Data to examine
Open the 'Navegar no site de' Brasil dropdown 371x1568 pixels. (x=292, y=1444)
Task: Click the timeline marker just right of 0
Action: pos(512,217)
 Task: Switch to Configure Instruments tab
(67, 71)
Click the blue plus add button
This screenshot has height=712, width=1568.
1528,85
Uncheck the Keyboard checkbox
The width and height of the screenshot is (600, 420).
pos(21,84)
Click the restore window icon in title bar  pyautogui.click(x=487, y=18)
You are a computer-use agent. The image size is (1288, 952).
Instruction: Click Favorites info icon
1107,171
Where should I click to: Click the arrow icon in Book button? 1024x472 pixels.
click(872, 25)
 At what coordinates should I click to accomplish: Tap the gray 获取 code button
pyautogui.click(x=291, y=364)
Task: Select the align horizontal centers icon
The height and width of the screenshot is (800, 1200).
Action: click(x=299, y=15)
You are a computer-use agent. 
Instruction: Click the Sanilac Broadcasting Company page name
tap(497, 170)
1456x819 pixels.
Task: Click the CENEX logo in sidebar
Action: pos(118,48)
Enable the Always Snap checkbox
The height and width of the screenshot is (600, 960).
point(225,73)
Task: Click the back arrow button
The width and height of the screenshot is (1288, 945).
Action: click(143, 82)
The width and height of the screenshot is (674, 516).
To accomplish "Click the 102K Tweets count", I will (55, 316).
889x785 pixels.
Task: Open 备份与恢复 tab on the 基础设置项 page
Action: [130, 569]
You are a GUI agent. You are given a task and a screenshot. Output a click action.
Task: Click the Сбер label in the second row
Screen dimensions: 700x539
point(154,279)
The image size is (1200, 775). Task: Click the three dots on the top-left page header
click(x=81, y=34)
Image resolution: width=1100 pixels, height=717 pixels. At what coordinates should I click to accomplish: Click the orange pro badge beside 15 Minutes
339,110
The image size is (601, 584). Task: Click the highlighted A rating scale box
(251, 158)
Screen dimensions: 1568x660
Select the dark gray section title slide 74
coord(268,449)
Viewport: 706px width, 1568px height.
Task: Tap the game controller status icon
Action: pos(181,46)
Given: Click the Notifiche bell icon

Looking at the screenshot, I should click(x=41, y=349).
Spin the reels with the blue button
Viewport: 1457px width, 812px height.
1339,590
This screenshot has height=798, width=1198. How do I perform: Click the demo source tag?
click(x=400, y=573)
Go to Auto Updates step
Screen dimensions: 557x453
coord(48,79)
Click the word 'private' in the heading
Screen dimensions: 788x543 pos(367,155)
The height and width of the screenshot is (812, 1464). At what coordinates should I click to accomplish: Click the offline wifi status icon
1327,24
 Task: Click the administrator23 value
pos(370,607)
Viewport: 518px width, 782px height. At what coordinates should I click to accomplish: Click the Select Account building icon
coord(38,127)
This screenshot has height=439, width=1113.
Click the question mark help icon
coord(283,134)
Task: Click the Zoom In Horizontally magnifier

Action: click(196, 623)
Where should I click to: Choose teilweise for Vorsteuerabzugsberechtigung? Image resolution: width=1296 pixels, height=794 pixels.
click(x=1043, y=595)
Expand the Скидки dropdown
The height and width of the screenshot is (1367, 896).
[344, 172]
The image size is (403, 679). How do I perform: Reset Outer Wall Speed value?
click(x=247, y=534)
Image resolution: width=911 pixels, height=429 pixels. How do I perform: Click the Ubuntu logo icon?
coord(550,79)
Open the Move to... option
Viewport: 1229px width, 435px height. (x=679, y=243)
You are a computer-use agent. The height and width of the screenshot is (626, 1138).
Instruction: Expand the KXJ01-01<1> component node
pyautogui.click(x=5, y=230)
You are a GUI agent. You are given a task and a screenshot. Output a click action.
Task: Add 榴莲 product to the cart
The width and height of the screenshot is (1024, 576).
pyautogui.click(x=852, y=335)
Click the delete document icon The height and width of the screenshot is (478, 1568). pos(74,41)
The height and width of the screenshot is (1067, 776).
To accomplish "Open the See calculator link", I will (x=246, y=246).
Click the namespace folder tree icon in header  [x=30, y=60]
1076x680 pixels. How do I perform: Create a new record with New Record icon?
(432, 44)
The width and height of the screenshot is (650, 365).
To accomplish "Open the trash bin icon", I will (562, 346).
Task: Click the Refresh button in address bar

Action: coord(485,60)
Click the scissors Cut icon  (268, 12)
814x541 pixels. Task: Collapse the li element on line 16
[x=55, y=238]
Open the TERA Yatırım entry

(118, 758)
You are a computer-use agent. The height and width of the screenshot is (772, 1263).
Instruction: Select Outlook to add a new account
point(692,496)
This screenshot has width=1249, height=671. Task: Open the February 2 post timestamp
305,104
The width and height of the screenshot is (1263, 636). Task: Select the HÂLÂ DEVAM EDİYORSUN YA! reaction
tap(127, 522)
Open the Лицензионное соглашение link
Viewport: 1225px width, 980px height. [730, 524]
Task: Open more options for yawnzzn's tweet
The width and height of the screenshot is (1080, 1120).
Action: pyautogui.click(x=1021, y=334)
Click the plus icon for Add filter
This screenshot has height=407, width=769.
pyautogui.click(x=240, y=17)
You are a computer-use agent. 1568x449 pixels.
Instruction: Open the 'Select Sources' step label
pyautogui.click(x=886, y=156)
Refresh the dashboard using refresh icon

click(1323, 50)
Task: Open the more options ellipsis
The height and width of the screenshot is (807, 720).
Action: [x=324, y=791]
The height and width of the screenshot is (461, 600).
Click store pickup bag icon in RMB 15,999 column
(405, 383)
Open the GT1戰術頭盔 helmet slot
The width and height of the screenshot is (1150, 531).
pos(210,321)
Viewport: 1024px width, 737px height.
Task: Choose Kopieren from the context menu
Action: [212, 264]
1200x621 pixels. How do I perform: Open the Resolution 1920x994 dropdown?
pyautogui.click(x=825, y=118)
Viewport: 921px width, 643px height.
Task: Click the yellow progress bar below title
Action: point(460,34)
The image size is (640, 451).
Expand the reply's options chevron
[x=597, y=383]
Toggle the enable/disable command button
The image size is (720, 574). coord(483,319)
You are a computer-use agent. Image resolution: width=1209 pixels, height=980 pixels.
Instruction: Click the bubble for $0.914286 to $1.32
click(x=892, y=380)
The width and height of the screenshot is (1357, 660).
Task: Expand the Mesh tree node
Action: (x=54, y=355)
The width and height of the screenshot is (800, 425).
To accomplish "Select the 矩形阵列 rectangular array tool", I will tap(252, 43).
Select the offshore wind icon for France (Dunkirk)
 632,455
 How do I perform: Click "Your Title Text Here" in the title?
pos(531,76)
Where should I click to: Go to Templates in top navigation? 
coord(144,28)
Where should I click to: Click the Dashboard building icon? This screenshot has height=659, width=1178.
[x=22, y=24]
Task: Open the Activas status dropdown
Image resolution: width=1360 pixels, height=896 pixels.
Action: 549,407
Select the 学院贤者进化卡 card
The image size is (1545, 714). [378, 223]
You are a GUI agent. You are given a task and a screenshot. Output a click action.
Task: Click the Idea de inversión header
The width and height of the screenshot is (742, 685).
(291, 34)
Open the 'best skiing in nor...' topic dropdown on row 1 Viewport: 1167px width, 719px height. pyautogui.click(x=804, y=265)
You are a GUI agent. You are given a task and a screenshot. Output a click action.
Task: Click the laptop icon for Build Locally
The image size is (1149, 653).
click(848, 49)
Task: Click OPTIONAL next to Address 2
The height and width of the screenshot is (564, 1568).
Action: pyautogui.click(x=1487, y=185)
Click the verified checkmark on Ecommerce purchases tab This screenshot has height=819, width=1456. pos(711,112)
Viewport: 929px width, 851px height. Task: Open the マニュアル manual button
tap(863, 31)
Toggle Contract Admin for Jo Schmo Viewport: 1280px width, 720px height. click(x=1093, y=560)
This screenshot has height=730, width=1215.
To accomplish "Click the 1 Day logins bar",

Task requirements
Within the data above, filter for lines containing the word "checkbox" and copy each one.

The completed task
Uncheck the Keyboard checkbox
Enable the Always Snap checkbox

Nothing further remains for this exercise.